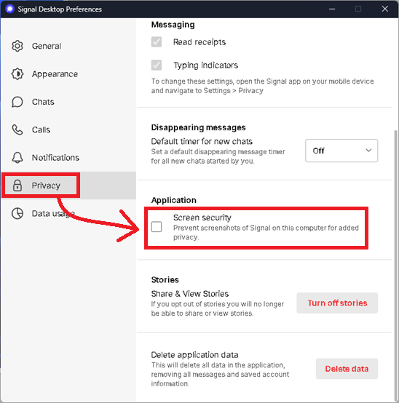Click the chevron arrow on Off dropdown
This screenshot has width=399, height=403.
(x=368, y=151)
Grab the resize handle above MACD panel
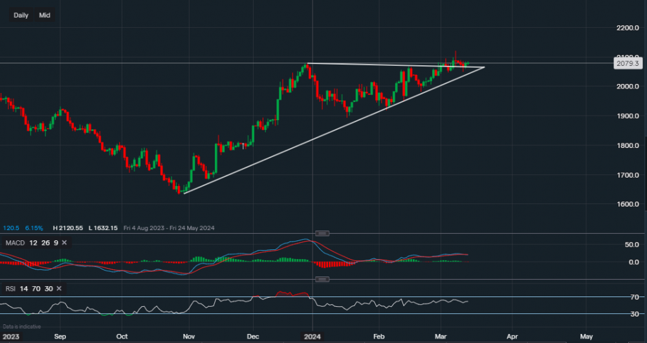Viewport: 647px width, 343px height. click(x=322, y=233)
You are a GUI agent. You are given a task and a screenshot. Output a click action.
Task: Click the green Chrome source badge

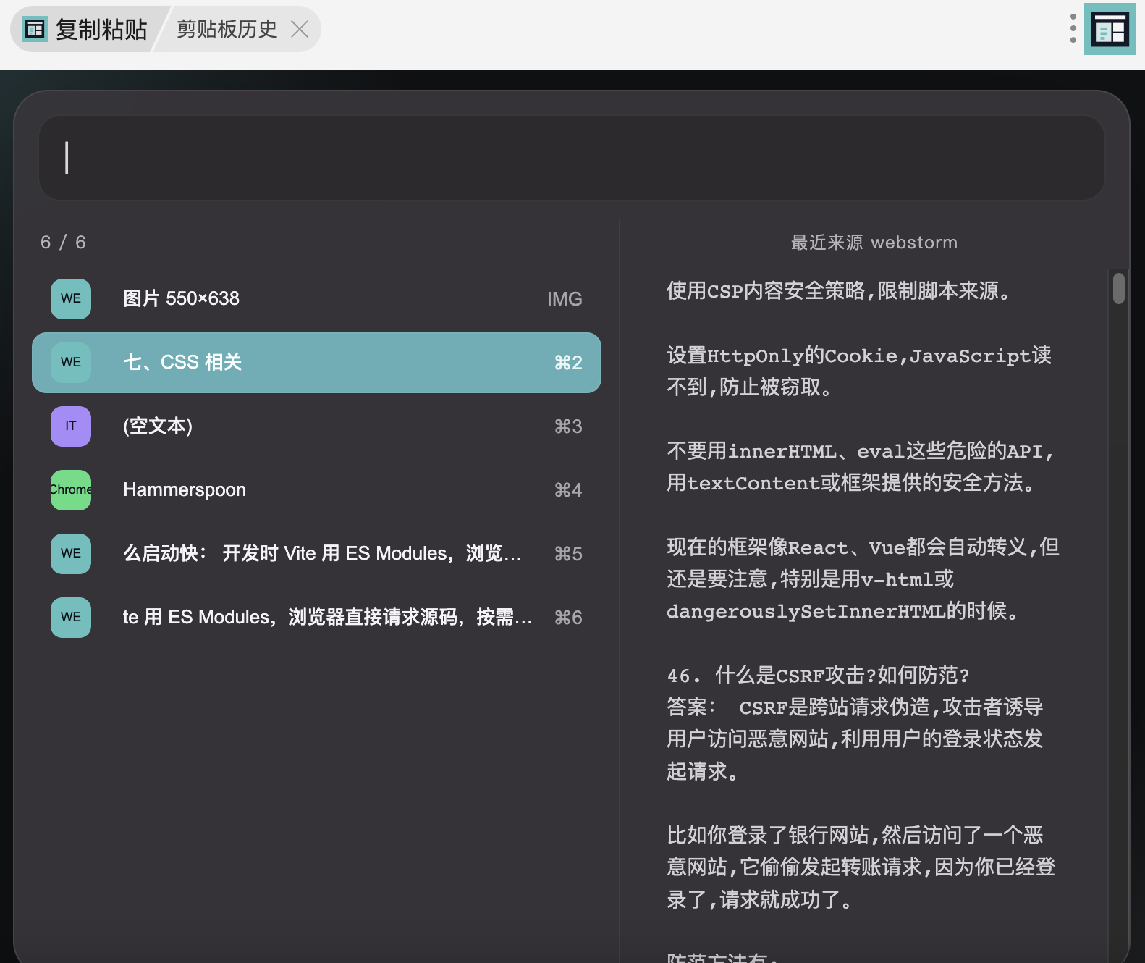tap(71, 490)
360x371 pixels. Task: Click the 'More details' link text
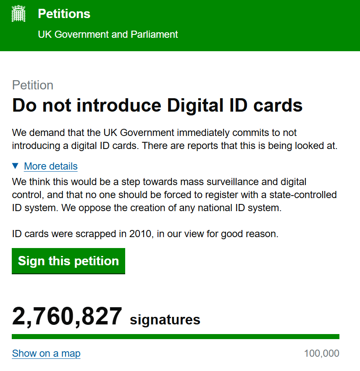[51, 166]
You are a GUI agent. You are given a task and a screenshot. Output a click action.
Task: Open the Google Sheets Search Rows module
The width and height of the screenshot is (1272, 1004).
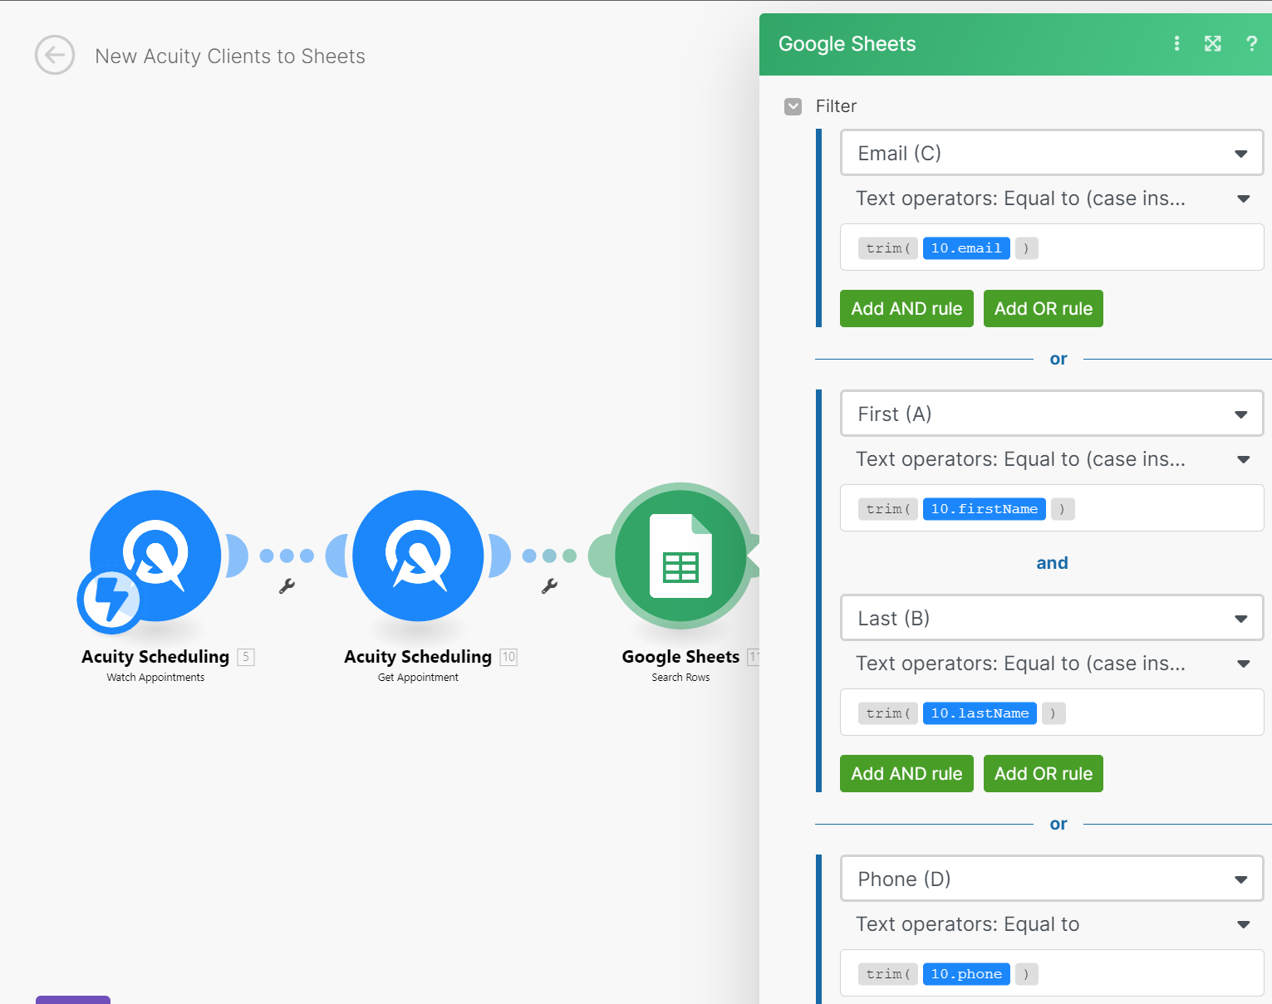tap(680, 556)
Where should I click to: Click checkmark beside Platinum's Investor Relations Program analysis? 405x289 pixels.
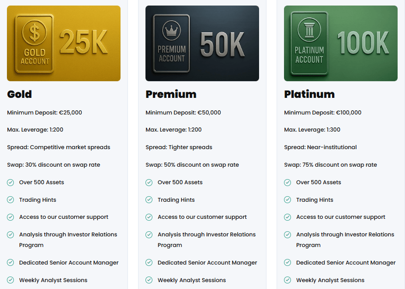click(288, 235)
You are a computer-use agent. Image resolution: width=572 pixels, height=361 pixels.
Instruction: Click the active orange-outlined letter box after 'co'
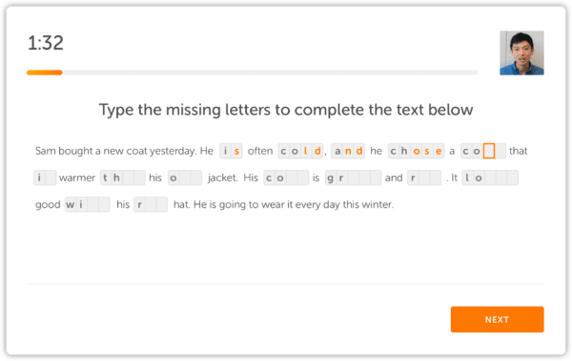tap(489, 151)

Exercise details:
For the entries above, the output must hold exactly the lines from the one with "Where should I" through the last line, both included, and no pictures.

Reply:
Where should I click to: Click checkmark beside Platinum's Investor Relations Program analysis? 405x289 pixels.
click(288, 235)
You are a computer-use agent. Image resolution: width=572 pixels, height=361 pixels.
Instruction: Click the active orange-outlined letter box after 'co'
tap(489, 151)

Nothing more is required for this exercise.